Result: Jane's angry, Bob's in shame.

Bob doesn't trust that Jane will react with love and understanding, so Bob is willing to risk not telling the truth.

What if Jane did not respond with anger, but instead responded with love? What if Jane said, "I love you and I am also losing confidence in your ability to take care of these bills, I am losing confidence in your ability to tell me the truth when you need to. What is it about me, that makes you distrust me with your truth? What can I learn from this?"

What if Bob could tell the truth? "I didn't trust that you would understand, I didn't trust that you would continue to love me, that you wouldn't be disappointed in me. I didn't trust that you would not react in anger. I didn't trust that you would love me through this."

I wonder if it is possible for two individuals to make a trust pack? In fact, I wonder if it wouldn't be the more important part of any wedding vow.
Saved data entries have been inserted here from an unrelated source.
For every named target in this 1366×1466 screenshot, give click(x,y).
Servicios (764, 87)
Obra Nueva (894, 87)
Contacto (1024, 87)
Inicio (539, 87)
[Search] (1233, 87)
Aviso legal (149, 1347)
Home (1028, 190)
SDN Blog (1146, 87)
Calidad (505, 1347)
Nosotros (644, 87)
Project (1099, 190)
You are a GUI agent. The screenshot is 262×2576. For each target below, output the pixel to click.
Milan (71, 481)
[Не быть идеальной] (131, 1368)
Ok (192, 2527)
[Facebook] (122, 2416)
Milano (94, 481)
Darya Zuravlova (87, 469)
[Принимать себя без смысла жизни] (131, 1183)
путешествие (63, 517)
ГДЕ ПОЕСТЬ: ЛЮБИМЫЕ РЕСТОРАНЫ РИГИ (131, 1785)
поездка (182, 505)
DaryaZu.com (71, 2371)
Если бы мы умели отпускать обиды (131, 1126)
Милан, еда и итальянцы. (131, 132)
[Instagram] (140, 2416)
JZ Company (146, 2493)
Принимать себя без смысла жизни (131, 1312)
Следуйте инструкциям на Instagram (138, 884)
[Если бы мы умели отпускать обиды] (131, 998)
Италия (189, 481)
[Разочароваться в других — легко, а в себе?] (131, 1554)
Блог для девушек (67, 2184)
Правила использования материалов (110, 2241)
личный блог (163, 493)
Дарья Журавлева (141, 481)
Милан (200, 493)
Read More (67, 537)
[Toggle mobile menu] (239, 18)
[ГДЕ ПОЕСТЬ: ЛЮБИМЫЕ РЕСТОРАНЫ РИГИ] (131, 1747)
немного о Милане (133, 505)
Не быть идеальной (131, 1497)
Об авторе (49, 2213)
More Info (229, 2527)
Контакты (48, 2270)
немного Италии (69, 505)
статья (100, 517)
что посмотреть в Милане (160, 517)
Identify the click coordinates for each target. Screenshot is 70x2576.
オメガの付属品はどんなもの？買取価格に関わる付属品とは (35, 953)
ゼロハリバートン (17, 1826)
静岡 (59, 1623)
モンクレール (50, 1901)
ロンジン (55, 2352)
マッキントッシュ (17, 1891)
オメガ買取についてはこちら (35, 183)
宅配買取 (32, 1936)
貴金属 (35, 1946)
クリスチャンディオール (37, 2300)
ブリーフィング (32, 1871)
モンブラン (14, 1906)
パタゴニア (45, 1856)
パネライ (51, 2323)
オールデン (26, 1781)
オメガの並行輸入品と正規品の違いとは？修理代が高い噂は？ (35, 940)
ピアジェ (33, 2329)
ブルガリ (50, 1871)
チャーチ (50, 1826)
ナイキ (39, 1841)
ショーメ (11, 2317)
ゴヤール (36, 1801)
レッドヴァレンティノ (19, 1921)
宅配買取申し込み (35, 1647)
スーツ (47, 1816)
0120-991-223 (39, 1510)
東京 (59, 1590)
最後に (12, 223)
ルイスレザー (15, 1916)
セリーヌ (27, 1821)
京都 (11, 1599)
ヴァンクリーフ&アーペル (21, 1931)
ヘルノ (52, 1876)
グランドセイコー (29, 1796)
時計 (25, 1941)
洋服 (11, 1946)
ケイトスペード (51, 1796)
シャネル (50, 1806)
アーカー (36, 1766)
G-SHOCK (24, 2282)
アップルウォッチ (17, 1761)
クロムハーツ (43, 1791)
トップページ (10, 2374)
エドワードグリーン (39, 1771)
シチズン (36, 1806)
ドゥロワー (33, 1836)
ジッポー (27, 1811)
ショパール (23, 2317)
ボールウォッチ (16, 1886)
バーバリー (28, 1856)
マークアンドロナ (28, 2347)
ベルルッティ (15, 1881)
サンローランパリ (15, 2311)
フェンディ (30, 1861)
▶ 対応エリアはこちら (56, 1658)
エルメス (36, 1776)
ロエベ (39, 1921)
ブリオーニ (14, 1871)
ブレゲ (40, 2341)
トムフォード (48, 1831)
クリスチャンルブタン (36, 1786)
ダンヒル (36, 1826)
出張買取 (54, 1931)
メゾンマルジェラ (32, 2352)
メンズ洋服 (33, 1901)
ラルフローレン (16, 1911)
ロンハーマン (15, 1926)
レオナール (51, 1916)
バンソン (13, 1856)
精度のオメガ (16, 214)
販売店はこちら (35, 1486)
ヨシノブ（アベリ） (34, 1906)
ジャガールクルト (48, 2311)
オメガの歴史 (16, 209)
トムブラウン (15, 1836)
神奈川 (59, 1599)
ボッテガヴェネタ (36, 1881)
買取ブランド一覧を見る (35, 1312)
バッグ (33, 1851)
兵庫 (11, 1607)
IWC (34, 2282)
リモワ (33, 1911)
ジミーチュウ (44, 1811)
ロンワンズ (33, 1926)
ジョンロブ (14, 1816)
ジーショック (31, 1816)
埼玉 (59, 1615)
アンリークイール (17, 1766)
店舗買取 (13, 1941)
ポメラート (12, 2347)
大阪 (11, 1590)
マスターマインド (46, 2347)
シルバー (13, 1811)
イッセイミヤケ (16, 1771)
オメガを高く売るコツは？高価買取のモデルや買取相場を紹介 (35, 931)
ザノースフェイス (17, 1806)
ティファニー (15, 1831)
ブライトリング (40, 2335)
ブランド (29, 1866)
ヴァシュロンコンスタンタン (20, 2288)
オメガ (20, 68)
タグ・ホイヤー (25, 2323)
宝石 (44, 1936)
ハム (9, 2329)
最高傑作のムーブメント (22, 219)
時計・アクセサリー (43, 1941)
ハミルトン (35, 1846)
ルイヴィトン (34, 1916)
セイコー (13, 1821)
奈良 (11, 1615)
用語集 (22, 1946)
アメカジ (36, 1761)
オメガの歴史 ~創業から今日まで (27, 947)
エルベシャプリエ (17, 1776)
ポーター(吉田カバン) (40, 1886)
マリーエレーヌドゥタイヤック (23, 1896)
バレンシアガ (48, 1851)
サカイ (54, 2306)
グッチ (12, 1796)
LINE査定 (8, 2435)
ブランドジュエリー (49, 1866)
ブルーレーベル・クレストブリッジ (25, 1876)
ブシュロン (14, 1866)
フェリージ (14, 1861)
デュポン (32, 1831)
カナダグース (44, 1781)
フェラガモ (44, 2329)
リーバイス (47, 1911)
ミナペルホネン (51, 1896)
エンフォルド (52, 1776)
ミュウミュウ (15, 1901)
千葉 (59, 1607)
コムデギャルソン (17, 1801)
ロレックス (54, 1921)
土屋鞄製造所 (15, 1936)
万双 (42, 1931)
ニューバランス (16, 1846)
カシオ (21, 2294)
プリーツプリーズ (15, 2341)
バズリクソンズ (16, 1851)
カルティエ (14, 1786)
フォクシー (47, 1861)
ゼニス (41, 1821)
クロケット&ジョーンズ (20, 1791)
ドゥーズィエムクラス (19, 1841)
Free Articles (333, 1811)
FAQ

I promise to tell you the truth in advance of the lie. I promise to not be paralyzed by my own shame, but to instead choose to let you in, fully, always, completely. What if a vow of truth telling through shame were possible?

I remember telling my kids... " you can always tell me the truth." Well, they didn't. Likely because they were in shame, and, perhaps equally important, they were afraid of how I would react.
That "D" on that report card - the one that always came on the Christmas break, the progress report. It repeatedly pissed me off because I didn't see it coming. I typically reacted out of anger. "You are grounded for the rest of your life." Honestly, I wouldn't have told me in advance of the fact either.

So many of us as parents make pacts with our kids around drug and alcohol use. We tell them, "if you drink, don't drive."" I will come and pick you up, no questions asked." We promise to react out of love.

What if we promised our children we would react out of love to everything they bring to us, even the "D" on the report card. What if we made a pact with our children regarding shame. What if a pact of truth telling through shame were possible?